# contract wording?



## blee1ash (Mar 22, 2006)

I do snow plowing for a few small commercial lots. I do not apply salt, sand or de-icer unless requested by the manager of the property. This is a very common practice in my area, in fact the only lot I can think of that gets salted regularly is the Wal Mart ( I believe it is the smallest Wal Mart in the country). In the past 2 seasons my customers have only requested it once.

I was just looking for some examples or advice for wording my contracts to eliminate or greatly reduce my possible liability for slips and falls. 

I was thinking of something like this: The customer has chosen to not have de-icing chemicals applied unless requested by them, therefore they assume all responsibility and liability for injury and or damage that may be caused by slippery conditions.

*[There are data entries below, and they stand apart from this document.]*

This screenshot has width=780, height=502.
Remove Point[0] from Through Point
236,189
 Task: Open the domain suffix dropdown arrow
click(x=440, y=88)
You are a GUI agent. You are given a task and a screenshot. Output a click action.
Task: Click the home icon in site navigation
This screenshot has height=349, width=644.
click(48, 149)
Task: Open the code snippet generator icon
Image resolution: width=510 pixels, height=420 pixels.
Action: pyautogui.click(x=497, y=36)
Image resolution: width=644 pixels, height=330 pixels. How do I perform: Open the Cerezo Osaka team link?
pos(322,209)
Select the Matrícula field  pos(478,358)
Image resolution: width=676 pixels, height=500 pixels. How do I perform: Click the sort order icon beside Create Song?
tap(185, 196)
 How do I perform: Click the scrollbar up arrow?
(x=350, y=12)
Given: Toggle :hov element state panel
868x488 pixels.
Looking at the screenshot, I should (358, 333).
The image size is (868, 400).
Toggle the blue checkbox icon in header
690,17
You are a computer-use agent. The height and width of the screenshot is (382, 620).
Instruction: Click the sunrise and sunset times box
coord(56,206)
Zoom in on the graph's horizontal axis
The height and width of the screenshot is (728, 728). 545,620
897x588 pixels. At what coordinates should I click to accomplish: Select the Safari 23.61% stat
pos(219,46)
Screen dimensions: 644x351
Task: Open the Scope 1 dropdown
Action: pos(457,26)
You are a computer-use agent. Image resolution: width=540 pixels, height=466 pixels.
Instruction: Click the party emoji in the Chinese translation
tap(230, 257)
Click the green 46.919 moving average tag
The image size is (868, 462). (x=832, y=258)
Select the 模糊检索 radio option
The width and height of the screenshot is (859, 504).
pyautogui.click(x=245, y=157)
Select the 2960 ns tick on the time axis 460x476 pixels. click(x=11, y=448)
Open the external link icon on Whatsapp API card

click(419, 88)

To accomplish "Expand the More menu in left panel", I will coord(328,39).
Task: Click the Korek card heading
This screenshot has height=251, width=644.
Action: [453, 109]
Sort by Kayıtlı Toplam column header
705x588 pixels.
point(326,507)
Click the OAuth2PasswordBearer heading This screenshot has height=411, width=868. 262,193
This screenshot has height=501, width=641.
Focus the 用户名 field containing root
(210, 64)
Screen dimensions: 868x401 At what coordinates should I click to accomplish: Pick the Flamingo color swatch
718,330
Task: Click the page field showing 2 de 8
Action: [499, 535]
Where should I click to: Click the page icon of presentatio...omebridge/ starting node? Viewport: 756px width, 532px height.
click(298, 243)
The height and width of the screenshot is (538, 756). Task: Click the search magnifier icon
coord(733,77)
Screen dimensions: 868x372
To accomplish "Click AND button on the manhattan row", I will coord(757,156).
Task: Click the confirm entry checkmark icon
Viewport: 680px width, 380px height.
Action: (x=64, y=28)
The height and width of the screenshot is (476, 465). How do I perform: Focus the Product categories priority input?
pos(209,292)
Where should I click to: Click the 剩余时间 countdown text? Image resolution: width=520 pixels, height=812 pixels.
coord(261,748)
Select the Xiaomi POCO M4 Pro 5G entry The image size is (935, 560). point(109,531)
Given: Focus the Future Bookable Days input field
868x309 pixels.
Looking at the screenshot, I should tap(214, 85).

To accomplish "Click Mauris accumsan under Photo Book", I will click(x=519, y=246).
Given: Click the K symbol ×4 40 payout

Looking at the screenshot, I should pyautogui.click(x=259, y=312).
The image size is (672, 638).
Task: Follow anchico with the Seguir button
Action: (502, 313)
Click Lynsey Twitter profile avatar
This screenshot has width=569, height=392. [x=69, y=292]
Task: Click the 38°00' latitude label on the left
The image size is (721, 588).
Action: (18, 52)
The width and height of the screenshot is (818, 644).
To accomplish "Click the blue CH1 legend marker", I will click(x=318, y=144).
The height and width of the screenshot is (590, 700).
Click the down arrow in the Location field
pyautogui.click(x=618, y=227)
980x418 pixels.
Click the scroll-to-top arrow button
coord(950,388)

Do you have any thoughts or suggestions on this?


----------



## getsum (Jan 7, 2011)

added a couple things:

The customer has chosen to not have any form of de-icing chemicals or materials applied unless requested by the customer themselves, therefore the customer assumes all responsibility and liability for any slips, falls, accidents or damage of any kind due to inclement weather or slippery conditions."

This is a good start in my opinion maby others will chime in


----------



## blee1ash (Mar 22, 2006)

I like that. It sounds much more lawyer-ish than what I had.
Thank you.


----------



## Mick76 (Aug 2, 2009)

Have your lawyer fine tune your contract with your concerns.... it'll be the best $ you could spend... advice on the internet is free so take it for what its worth......


----------



## Wayne Volz (Mar 1, 2002)

*Sign off*

We have our clients sign off separately if they accept or decline snow and ice melting materials. Here's an example from one of our contracts. If you decide to use something, be sure to have your legal adviser make sure it's right for you. It will be money well spent.

I DO __X___ DO NOT _____ want an ice melting product applied if weather conditions warrant an application. ____________ Initials 
I DO __X____ DO NOT _____ want an ice melting product applied after plowing. ___________ Initials

Also, make sure you have something in your contract that explains to your clients your complete procedures for these applications as well.

Great thinking about this separate sign off area for ice melting materials. It will certainly help eliminate the "I thought you were gonna" and help define who has the responsibility for the applications.


----------